Figure 2 The Weibo search volume trends of the event.

3.1 Preliminary Processing of Data

The captured data is processed for deduplication, stop words and word segmentation. After the repeated data is deleted, stop words are processed for words that are frequently used in this article but are of no practical use to actual data processing. Such words as “where” and “what” have no actual meaning. Finally, word segmentation is performed on the processed text. Get Weibo comment segmentation Table 2 and high-frequency topic thesaurus 3.

Table 2 Word segmentation of Weibo comments (the part of whole table)

Serial Number The Comments
1 Anti-epidemic warrior hero way farewell
2 Media Broke the news come out Rubbish The news Report Prior to Check Deny Fact No way Car owner Hear Pissed off
3 Suggestion Weibo Hot search Open Refute rumors Column
4 People Unharmed Severe Punishment Rumors
5 Now news Report Both Seeking truth from facts
6 Enthusiastic Citizen Pull out Really Anger

Table 3 High-frequency keywords

Key Words Word Frequency Key Words Word Frequency
Spread rumors 1216 Fabricate 336
Media 672 Fake 258
News 588 Forward 256
Owner of the car 361 Verify 242
Death 337 Rumor 241

4 Public Opinion Analysis and Display Based on Topic Capture and Classification

4.1 Construction of Word Cloud and Co-Occurrence Network Knowledge Graph

In the traditional public opinion research work, it takes very complicated calculations to get visualization results of the data.

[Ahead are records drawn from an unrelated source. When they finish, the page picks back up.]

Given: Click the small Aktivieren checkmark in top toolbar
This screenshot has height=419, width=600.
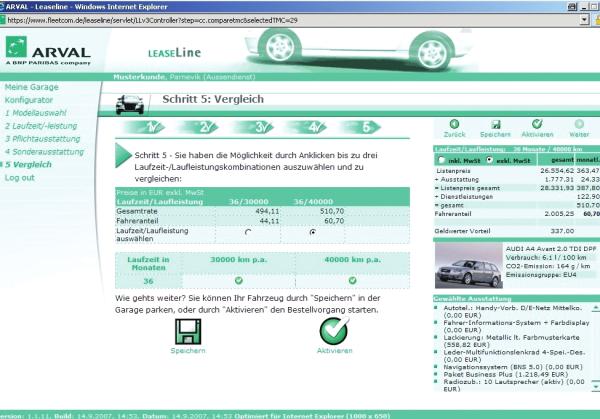Looking at the screenshot, I should 537,124.
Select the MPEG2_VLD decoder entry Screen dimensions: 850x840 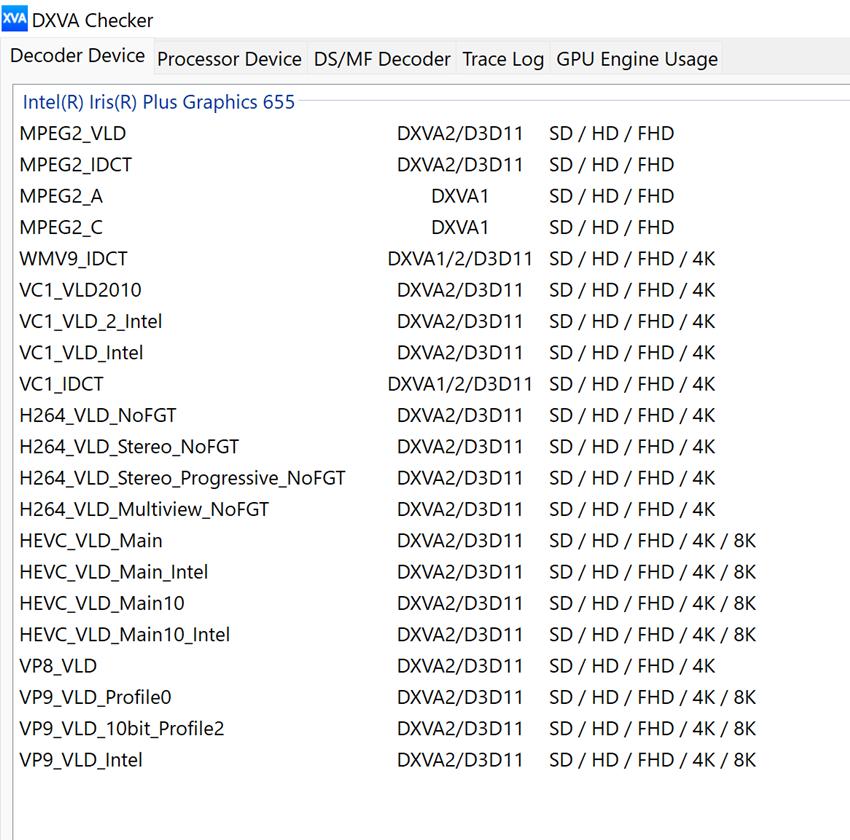[x=73, y=133]
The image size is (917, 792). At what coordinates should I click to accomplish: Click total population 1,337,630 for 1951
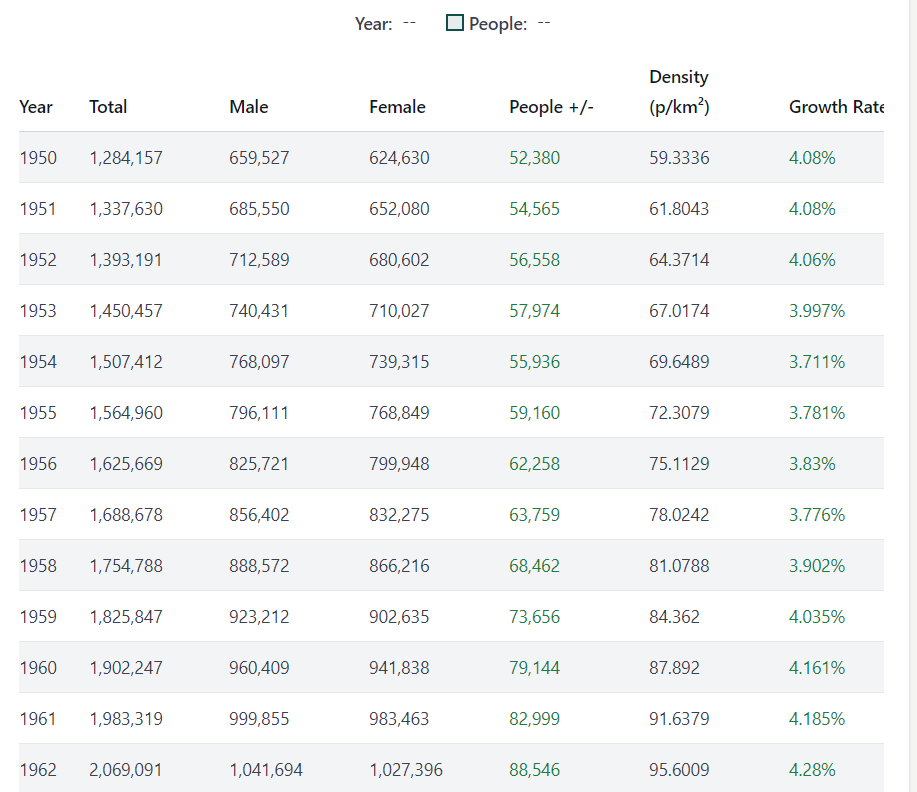point(126,209)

However, the network public opinion analysis system in the era of big data has the advantages of storage space for massive data and processing of unstructured data. And combined with the technical architecture of the data analysis system [10], this technology greatly shortens the time to process data, reduces workload and improves work efficiency. But the public opinion mining and opinion analysis are still in the exploratory stage. Most of them draw on the technology and methods of collecting product reviews in the field of e-commerce to capture and gather topics and tendencies in the text.

According to the collected comment data to summarize the public opinion information of the incident, and based on the public appeals based on Weibo users as a template, suggestions for governance and prevention are put forward, in terms of public opinion on public emergencies.

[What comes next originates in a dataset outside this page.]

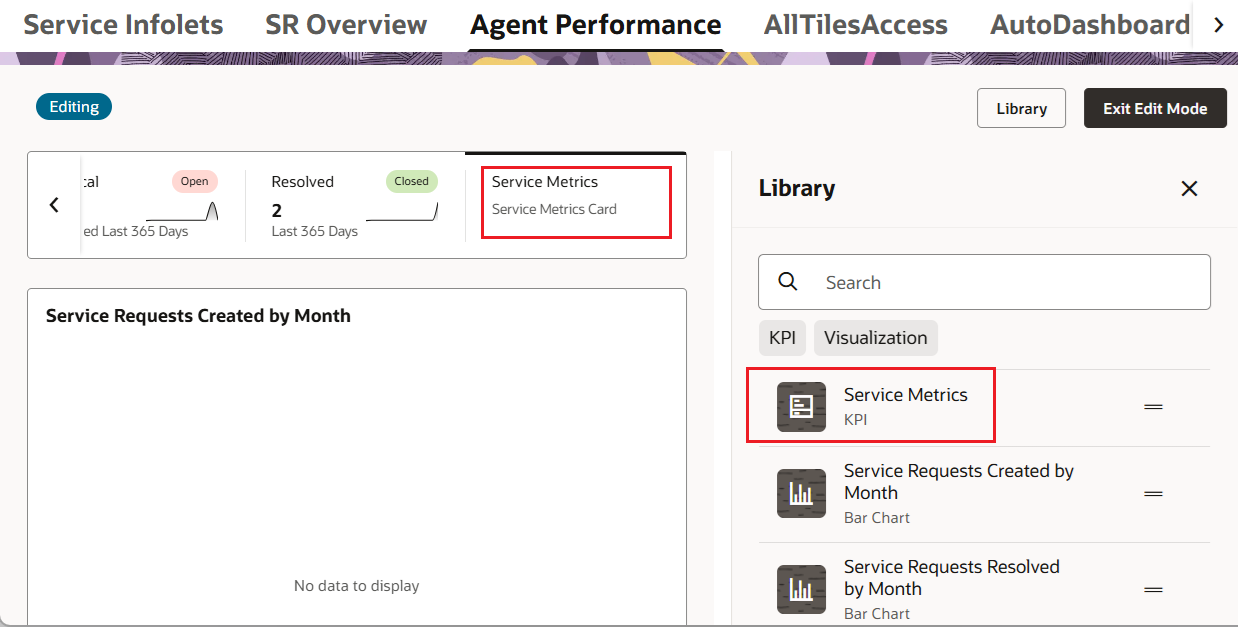
Task: Click the Service Requests Created bar chart icon
Action: point(802,493)
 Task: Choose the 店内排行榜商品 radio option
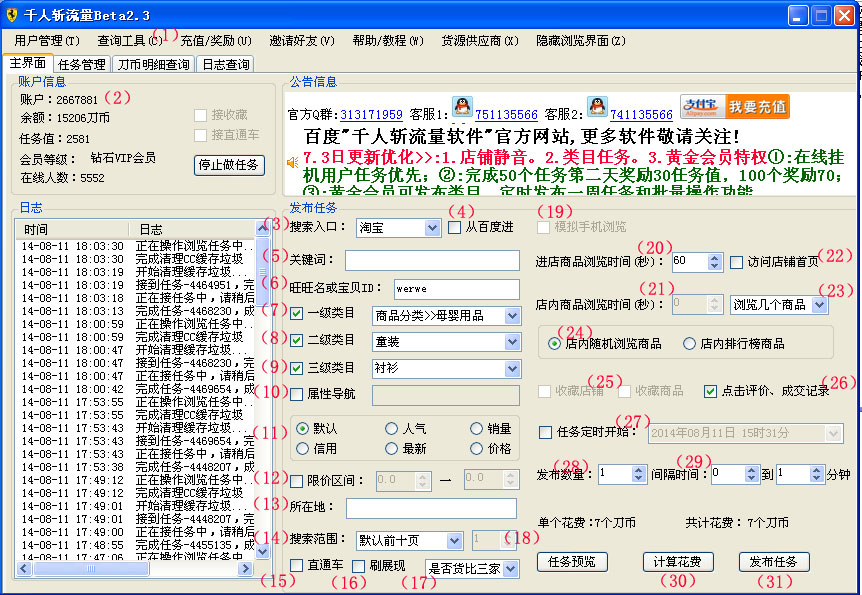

In order to analyze and observe this incident more intuitively, using Python to perform word segmentation and word frequency statistics on Weibo comments to construct a common word matrix; Using R to perform word cloud processing on word frequency. The purpose is to be able to further discover the relationship between the status of high-frequency keywords in the entire event and the high-frequency keywords. The article takes the co-occurrence frequency as the weight, weights the nodes and edges, and uses Gephi software to realize the visualization of social network analysis spectrum [11]. Selecting the top 64 high-frequency keywords to get the word cloud diagram (Figure 3) and social network analysis diagram (Figure 4) of this event.

images

Figure 3 Word cloud.

images

Figure 4 Social network analysis.

From the word cloud (Figure 3) and the social network analysis graph (Figure 4), high-frequency keywords appearing in Weibo comments, such as “Spread rumors”, “Rumor”, “News”, “Media”, “Media”, “Flow”, “Fabricate”, “Owner of the car”, “Fake”, “Verify”, “Forward” and so on, they also occupy a central position in the social network analysis graph. This phenomenon shows that Weibo users are more concerned about the authenticity of news in this incident, and Weibo users have doubts about the authenticity of media reports.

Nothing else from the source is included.